Note
Go to the end to download the full example code.
Compare different dimension reduction methods on MNIST and Fashion-MNIST datasets.
This script creates grid visualizations comparing different dimension reduction methods (PCA, t-SNE, UMAP, and Pacmap) with different parameter settings for MNIST and Fashion-MNIST.
import logging
import time
import warnings
from pathlib import Path
import matplotlib.pyplot as plt
import numpy as np
from coco_pipe.dim_reduction import DimReduction
# Suppress the deprecation warning
warnings.filterwarnings(
"ignore", message="'force_all_finite' was renamed to 'ensure_all_finite'"
)
# Configure logging
logging.basicConfig(level=logging.INFO, format="%(asctime)s %(levelname)s: %(message)s")
logger = logging.getLogger(__name__)
# Define directories
DATA_DIR = Path("test_data/dim_reduction")
OUTPUT_DIR = Path("examples/outputs")
OUTPUT_DIR.mkdir(parents=True, exist_ok=True)
# Define class names for datasets
MNIST_CLASSES = [str(i) for i in range(10)]
FASHION_MNIST_CLASSES = [
"T-shirt/top",
"Trouser",
"Pullover",
"Dress",
"Coat",
"Sandal",
"Shirt",
"Sneaker",
"Bag",
"Ankle boot",
]
def load_dataset(prefix):
"""
Load a dataset from test_data/dim_reduction.
Args:
prefix (str): Dataset prefix (mnist or fashion_mnist)
Returns:
tuple: (X, y, class_names)
"""
data_path = DATA_DIR / f"{prefix}_data.npy"
labels_path = DATA_DIR / f"{prefix}_labels.npy"
if not data_path.exists() or not labels_path.exists():
logger.error(f"Dataset files not found: {data_path} or {labels_path}")
logger.error(
"Run scripts/download_mnist_datasets.py first to download the datasets"
)
return None, None, None
logger.info(f"Loading {prefix} dataset...")
X = np.load(data_path, allow_pickle=True)
y = np.load(labels_path, allow_pickle=True)
# Assign class names based on dataset
if prefix == "mnist":
class_names = MNIST_CLASSES
elif prefix == "fashion_mnist":
class_names = FASHION_MNIST_CLASSES
else:
class_names = [str(i) for i in range(len(np.unique(y)))]
return X, y, class_names
def apply_dim_reduction(X, method, n_components=2, **kwargs):
"""
Apply a dimension reduction method to the data.
Args:
X (np.ndarray): Input data
method (str): Dimension reduction method (PCA, TSNE, UMAP, Pacmap)
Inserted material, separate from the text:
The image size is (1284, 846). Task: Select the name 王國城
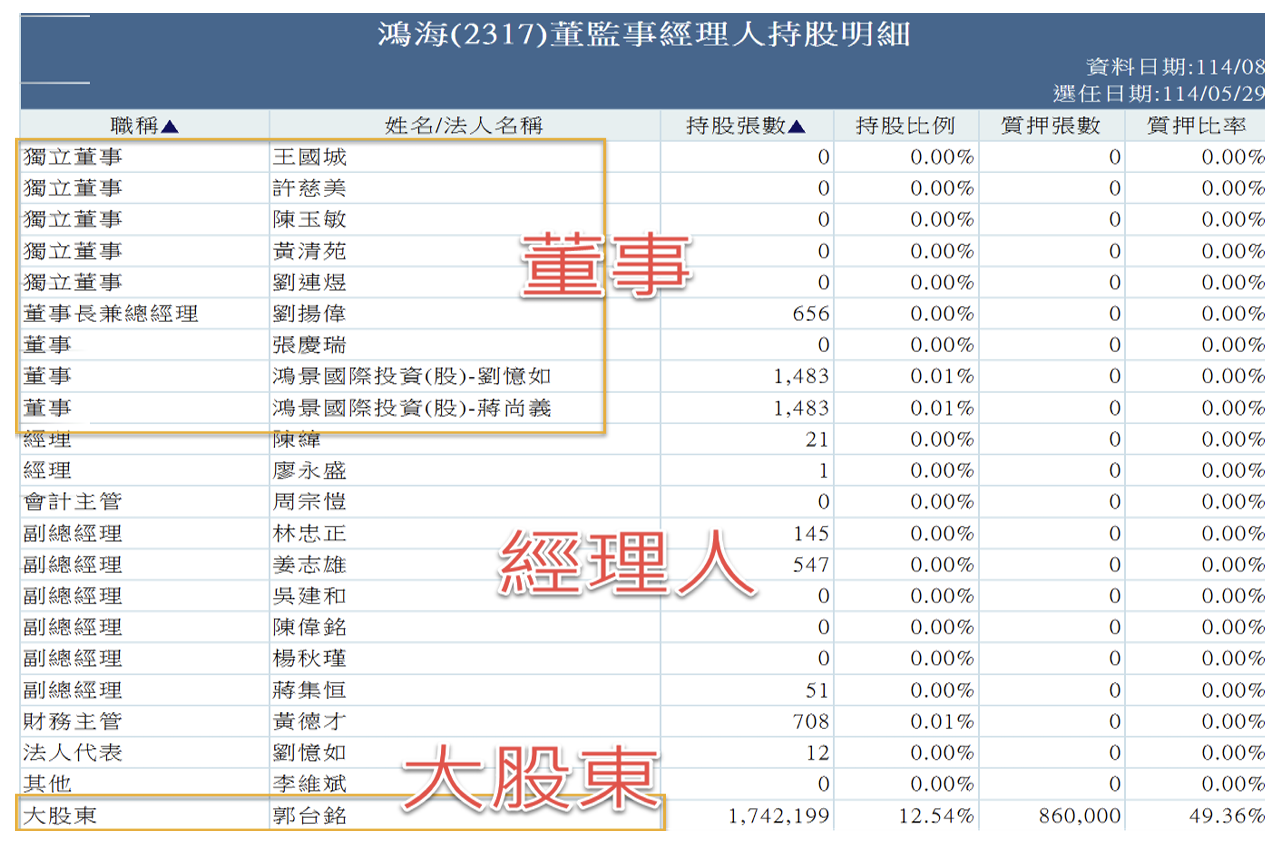click(310, 157)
n_components (int): Number of components in the reduced space
**kwargs: Additional keyword arguments for the reducer
Returns:
tuple: (X_reduced, elapsed_time)
"""
logger.info(
f"Applying {method} with params {kwargs} to reduce to {n_components} "
"dimensions..."
)
# Initialize DimReduction
reducer = DimReduction(method=method, n_components=n_components, **kwargs)
# Apply dimension reduction with timing
start_time = time.time()
X_reduced = reducer.fit_transform(X)
elapsed_time = time.time() - start_time
logger.info(f"{method} completed in {elapsed_time:.2f} seconds")
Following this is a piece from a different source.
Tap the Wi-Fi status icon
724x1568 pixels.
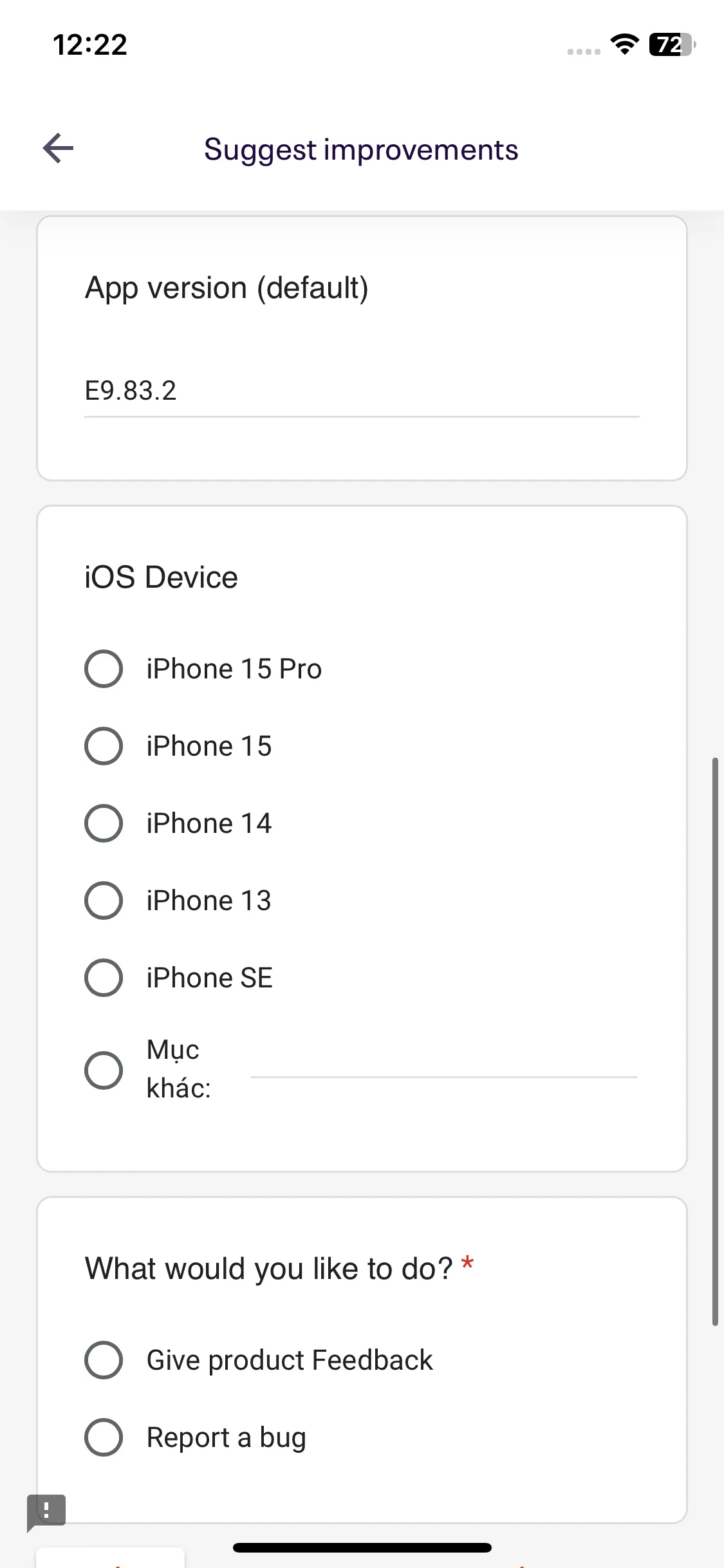point(624,44)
return X_reduced, elapsed_time
def visualize_grid(results, y, class_names, dataset_name):
"""
Create a grid visualization of dimension reduction results with different
parameters.
Args:
results (dict): Dictionary mapping method names to lists of
(X_reduced, param_str, elapsed_time) tuples
y (np.ndarray): Labels
class_names (list): Names of classes
dataset_name (str): Name of the dataset
"""
# Get methods and number of parameter variations for each
methods = list(results.keys())
n_methods = len(methods)
n_params = max(len(results[method]) for method in methods)
# Create figure with a grid of subplots
fig, axes = plt.subplots(n_params, n_methods, figsize=(n_methods * 4, n_params * 4))
# If only one row, make axes 2D
if n_params == 1:
axes = axes.reshape(1, -1)
# Convert y to integers for coloring
y_int = y.astype(int) if not np.issubdtype(y.dtype, np.integer) else y
# Loop through methods (columns)
for col, method in enumerate(methods):
method_results = results[method]
# Loop through parameters for this method (rows)
for row, (X_reduced, param_str, _) in enumerate(method_results):
ax = axes[row, col]
# Plot with different colors for each class
ax.scatter(
X_reduced[:, 0], X_reduced[:, 1], c=y_int, cmap="tab10", alpha=0.5, s=1
)
# Set titles
if row == 0:
ax.set_title(f"{method}", fontsize=14, pad=10)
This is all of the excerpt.